The answer must be every entry, retyped without a single difference.
.....
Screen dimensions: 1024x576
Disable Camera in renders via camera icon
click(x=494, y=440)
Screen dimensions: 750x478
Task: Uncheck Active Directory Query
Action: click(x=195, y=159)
.....
[SOLUTION FOR THIS TASK]:
Screen dimensions: 1024x576
Disable Camera in renders via camera icon
click(x=494, y=440)
Screen dimensions: 750x478
Task: Uncheck Active Directory Query
Action: click(x=195, y=159)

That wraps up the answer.